● **Exercise directions**: Starting at the first line of the data, please print exactly those lines through the one that holds "Given: Open the megadeth.com link", omitting every picture.

Stored data:
[Start of section]
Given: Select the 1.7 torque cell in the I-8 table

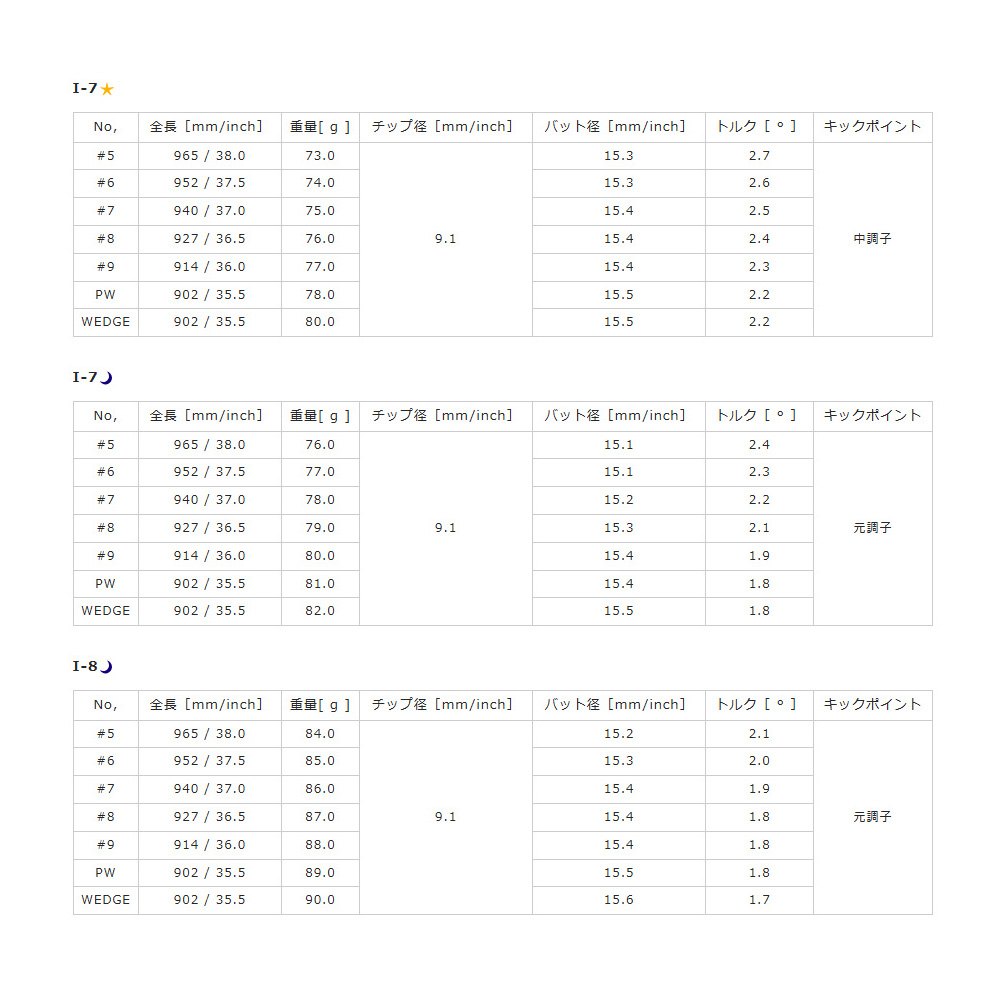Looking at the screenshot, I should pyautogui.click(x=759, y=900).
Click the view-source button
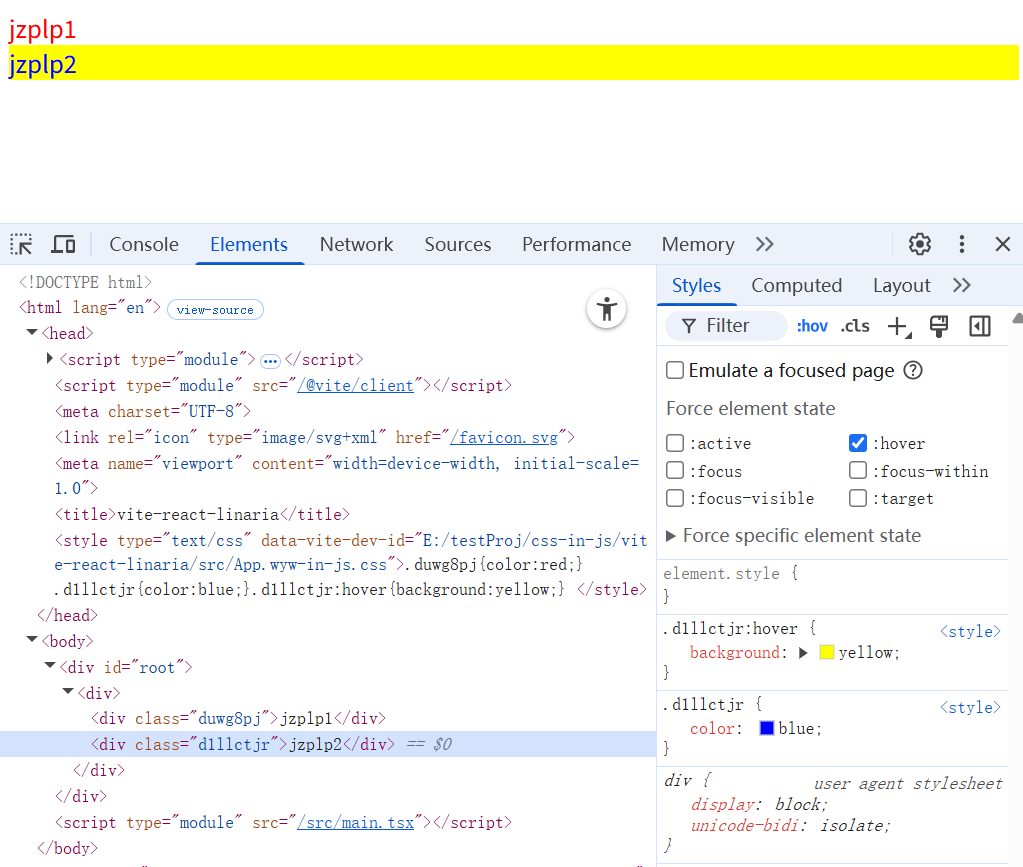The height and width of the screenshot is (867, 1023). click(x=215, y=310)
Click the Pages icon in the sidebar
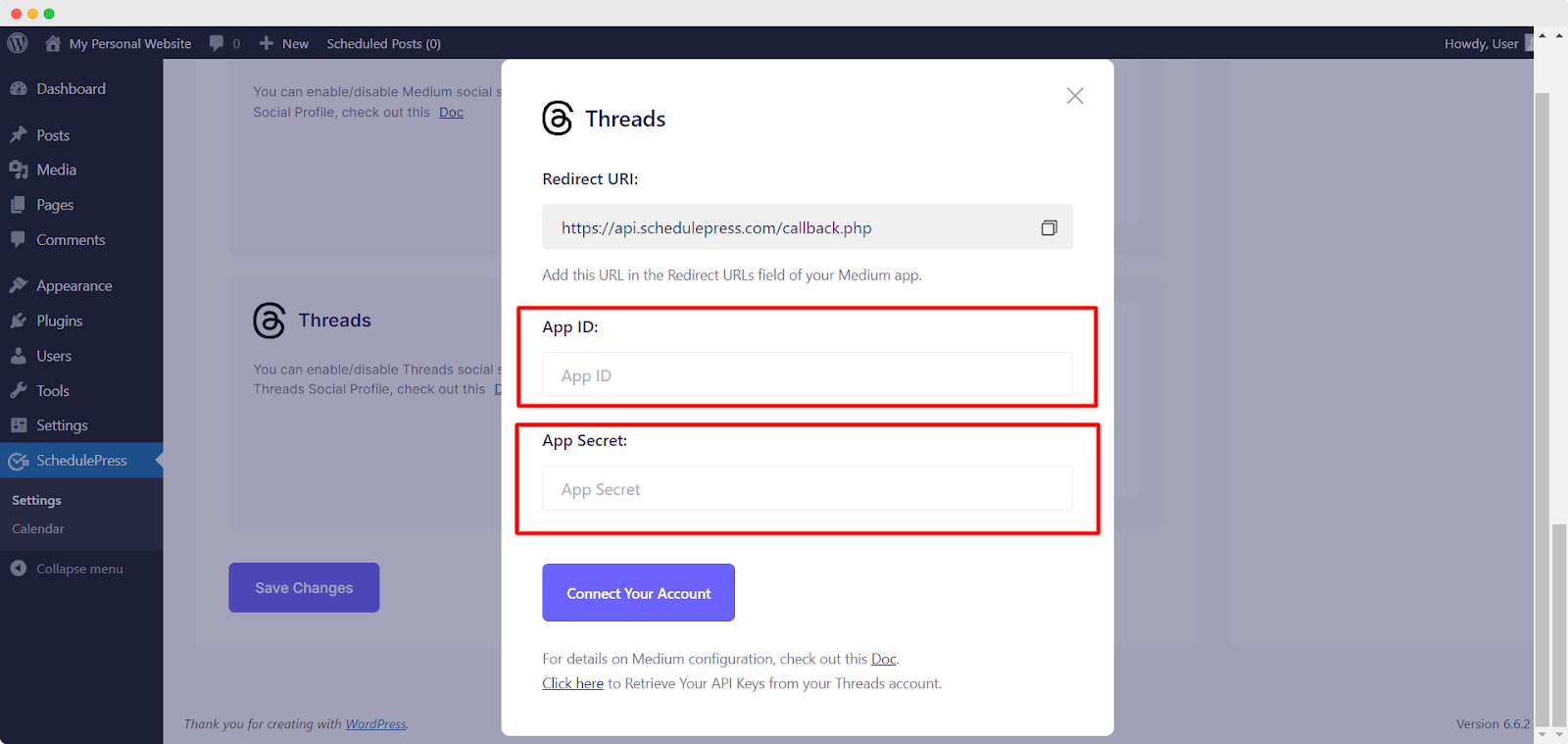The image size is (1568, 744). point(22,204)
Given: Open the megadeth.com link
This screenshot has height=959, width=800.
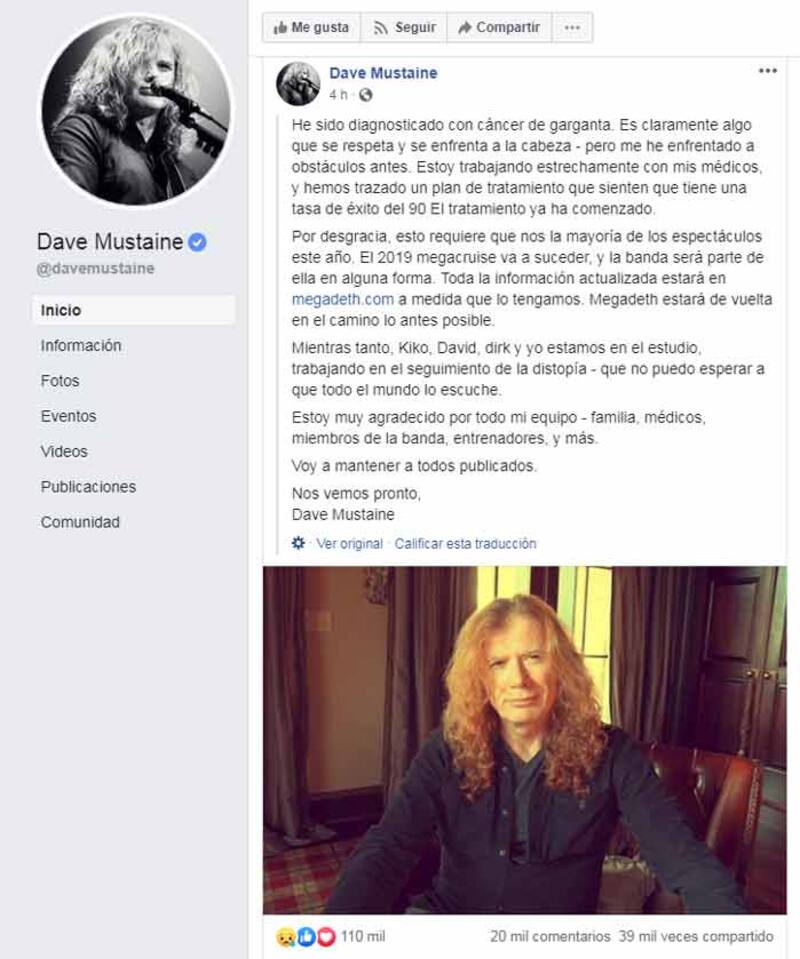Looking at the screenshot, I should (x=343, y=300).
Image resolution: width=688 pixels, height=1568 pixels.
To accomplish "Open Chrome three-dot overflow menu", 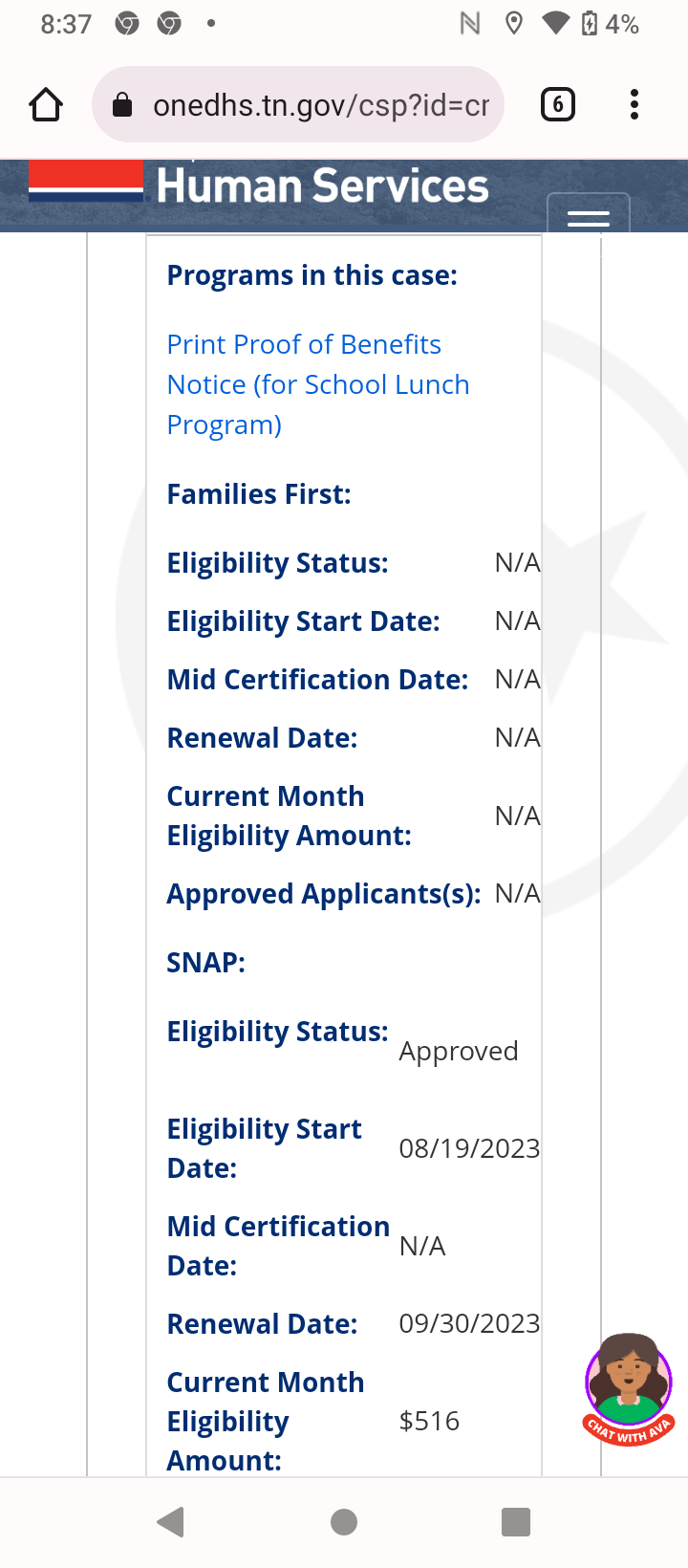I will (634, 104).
[End of section]
● **Result of the task**:
Given: Select the 1.7 torque cell in the I-8 table

Looking at the screenshot, I should pyautogui.click(x=759, y=900).
Click the view-source button
The height and width of the screenshot is (867, 1023). click(x=215, y=310)
Click the Pages icon in the sidebar
The image size is (1568, 744). point(22,204)
Given: Open the megadeth.com link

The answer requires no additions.